*** Data to examine Section Begins ***

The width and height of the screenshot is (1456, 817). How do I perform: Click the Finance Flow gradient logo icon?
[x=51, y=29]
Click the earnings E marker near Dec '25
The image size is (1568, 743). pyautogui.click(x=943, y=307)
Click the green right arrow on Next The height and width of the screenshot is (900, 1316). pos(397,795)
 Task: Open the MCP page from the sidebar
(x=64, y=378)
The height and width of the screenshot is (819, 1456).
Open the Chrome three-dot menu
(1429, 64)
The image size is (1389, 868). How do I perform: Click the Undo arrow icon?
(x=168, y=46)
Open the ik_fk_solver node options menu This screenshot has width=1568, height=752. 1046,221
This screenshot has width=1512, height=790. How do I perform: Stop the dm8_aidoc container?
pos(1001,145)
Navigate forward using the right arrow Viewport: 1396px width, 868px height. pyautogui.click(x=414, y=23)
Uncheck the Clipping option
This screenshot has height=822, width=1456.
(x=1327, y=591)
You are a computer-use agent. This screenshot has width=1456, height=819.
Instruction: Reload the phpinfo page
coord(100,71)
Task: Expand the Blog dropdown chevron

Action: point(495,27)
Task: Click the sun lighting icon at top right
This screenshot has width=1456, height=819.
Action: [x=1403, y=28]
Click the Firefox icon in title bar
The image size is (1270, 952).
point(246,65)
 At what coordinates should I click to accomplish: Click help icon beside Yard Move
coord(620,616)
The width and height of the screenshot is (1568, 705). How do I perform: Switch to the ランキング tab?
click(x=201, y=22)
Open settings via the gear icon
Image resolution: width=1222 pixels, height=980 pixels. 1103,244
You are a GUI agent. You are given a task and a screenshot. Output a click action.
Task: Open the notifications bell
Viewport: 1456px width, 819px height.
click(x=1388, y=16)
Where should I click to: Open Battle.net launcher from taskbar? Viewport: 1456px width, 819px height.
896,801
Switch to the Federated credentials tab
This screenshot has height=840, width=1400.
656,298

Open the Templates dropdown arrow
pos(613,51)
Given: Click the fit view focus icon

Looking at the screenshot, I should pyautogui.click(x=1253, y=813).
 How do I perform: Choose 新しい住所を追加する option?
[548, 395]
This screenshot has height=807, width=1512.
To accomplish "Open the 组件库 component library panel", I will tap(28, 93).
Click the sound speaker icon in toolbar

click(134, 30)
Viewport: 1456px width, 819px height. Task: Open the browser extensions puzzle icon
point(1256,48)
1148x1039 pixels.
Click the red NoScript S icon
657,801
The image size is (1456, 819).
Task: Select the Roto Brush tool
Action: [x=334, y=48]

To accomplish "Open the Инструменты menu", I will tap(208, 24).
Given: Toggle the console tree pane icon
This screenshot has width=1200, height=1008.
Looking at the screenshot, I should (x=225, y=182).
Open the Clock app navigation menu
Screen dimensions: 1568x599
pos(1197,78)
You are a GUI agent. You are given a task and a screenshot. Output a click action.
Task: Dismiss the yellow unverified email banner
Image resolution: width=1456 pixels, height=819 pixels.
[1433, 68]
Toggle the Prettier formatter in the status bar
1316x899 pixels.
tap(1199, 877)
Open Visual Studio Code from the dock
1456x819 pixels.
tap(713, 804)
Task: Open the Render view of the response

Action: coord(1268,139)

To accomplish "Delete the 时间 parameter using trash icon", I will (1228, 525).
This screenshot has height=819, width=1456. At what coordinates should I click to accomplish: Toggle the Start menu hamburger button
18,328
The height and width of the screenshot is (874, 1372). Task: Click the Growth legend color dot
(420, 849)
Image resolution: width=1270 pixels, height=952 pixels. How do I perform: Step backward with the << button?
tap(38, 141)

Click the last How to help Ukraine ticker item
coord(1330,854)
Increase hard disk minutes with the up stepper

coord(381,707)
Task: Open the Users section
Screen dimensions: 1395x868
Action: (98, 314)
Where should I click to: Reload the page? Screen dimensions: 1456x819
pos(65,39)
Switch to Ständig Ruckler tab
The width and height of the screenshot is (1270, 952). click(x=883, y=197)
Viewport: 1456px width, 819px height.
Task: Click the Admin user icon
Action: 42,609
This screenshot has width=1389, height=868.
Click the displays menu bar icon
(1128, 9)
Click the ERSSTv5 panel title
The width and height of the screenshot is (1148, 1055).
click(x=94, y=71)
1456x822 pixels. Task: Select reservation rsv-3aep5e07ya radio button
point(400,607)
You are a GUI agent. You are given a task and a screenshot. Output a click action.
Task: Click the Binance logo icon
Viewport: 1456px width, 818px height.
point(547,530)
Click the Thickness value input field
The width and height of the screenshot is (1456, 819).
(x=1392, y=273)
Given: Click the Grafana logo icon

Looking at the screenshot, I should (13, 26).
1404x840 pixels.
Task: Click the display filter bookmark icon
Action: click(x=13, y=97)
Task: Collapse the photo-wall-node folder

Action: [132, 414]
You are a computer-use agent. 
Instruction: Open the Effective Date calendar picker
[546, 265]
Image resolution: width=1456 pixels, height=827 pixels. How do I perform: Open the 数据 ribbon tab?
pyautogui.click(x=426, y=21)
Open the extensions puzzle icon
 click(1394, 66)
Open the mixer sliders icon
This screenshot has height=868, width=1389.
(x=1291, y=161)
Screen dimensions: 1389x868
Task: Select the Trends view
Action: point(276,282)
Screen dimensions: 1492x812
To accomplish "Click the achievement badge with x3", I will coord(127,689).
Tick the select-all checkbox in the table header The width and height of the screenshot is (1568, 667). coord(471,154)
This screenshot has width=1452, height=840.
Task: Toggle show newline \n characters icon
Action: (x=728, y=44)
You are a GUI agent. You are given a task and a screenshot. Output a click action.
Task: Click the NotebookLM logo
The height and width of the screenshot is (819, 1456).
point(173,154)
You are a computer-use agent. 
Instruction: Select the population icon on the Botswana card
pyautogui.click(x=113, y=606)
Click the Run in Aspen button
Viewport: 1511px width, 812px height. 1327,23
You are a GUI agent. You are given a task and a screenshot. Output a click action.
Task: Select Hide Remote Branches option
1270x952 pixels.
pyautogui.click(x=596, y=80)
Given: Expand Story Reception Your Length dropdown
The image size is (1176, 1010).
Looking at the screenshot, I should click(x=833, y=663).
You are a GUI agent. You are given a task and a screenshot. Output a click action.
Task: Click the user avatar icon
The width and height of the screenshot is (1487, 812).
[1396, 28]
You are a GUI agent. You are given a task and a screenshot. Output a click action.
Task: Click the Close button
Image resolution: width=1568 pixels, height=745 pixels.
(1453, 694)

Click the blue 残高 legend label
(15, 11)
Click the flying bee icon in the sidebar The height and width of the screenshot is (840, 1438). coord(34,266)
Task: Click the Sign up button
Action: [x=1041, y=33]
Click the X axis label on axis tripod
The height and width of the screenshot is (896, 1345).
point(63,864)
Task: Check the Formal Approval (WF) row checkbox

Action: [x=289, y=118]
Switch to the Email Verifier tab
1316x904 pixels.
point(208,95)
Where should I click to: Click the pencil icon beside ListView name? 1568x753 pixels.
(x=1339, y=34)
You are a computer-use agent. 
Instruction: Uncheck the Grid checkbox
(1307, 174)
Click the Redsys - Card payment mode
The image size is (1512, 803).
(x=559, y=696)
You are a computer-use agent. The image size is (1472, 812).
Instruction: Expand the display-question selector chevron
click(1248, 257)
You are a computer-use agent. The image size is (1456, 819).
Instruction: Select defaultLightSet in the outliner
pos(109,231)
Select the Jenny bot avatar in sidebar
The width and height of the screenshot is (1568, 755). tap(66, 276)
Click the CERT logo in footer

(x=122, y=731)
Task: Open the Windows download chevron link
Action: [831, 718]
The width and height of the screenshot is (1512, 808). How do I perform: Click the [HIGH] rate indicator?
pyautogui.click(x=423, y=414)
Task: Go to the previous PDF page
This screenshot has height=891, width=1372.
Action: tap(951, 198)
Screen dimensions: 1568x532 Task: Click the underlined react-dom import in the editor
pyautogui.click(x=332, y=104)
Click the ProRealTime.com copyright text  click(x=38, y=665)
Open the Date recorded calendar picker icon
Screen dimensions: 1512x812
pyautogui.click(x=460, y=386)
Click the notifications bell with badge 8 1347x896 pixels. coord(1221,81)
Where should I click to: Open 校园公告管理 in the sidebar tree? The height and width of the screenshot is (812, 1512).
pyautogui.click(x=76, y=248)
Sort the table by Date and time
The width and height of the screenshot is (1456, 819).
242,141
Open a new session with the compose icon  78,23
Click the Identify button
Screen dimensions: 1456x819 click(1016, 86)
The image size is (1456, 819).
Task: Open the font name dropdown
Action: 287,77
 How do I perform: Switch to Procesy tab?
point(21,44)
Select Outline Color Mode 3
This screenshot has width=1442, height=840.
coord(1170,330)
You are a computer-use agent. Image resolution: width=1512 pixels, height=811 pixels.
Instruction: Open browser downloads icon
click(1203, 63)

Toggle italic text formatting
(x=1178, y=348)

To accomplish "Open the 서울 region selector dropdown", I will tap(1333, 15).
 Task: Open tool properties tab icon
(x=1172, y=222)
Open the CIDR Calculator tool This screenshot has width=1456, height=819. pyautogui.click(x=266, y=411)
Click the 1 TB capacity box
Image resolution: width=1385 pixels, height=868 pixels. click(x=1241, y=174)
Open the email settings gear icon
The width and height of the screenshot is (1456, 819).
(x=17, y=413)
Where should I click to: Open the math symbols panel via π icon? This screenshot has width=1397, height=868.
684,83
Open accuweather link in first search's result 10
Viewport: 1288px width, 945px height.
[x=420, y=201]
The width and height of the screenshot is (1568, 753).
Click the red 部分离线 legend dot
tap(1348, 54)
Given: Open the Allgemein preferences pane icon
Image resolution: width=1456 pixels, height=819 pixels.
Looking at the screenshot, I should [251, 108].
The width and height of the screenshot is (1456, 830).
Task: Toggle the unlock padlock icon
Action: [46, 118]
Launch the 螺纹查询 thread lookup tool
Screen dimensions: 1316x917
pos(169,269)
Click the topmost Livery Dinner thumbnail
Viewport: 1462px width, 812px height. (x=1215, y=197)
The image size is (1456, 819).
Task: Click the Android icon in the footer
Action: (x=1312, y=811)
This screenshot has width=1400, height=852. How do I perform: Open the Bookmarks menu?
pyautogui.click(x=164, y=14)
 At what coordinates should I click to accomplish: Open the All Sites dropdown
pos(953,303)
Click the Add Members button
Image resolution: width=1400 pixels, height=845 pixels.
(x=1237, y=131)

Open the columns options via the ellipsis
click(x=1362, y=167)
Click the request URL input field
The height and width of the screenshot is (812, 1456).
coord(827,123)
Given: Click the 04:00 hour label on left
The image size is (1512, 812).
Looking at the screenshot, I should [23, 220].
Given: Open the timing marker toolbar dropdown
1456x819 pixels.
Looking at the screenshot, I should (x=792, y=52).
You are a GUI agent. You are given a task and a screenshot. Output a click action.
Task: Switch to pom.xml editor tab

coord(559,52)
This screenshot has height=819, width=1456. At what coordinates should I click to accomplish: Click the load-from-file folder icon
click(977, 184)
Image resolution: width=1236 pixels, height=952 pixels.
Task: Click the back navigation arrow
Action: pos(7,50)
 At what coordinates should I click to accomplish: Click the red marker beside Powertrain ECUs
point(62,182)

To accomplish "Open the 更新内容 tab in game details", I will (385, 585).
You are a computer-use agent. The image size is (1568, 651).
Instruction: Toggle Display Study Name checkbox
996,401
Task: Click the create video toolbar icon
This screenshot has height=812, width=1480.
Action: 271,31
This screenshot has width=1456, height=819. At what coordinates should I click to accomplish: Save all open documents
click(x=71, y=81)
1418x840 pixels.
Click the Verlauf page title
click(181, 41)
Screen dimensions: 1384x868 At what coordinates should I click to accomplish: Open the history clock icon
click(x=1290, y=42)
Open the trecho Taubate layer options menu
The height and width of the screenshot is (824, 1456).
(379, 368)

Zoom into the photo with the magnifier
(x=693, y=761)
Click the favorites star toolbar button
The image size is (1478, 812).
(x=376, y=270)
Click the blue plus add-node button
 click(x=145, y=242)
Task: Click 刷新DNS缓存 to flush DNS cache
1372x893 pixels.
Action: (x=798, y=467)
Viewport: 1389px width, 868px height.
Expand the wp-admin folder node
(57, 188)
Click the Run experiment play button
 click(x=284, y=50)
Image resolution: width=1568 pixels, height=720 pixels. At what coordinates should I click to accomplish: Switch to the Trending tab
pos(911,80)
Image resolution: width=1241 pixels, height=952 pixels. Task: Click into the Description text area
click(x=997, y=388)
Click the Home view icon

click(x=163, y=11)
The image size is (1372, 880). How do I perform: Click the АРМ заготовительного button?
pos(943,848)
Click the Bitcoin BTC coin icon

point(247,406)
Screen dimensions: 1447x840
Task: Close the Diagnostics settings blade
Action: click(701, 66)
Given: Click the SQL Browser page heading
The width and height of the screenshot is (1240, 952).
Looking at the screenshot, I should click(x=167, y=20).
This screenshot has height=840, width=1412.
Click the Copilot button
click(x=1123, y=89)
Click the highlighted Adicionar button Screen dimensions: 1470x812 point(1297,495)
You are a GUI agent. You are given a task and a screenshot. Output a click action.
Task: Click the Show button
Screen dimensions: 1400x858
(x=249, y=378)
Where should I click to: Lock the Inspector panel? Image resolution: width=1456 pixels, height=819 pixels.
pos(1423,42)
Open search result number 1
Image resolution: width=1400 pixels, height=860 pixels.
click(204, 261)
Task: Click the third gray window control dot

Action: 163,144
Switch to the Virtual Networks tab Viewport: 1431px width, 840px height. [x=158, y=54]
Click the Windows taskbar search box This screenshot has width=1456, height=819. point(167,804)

*** Data to examine Section Ends ***

Exercise brief: Check the lines above and copy each one that includes "computer".

Task solution:
You are a computer-use agent. This screenshot has width=1456, height=819.
You are a computer-use agent. 
You are a computer-use agent. 
You are a computer-use agent. 
You are a computer-use agent. The image size is (1472, 812).
You are a computer-use agent. The image size is (1456, 819).
You are a computer-use agent. Image resolution: width=1512 pixels, height=811 pixels.
You are a computer-use agent. The image size is (1568, 651).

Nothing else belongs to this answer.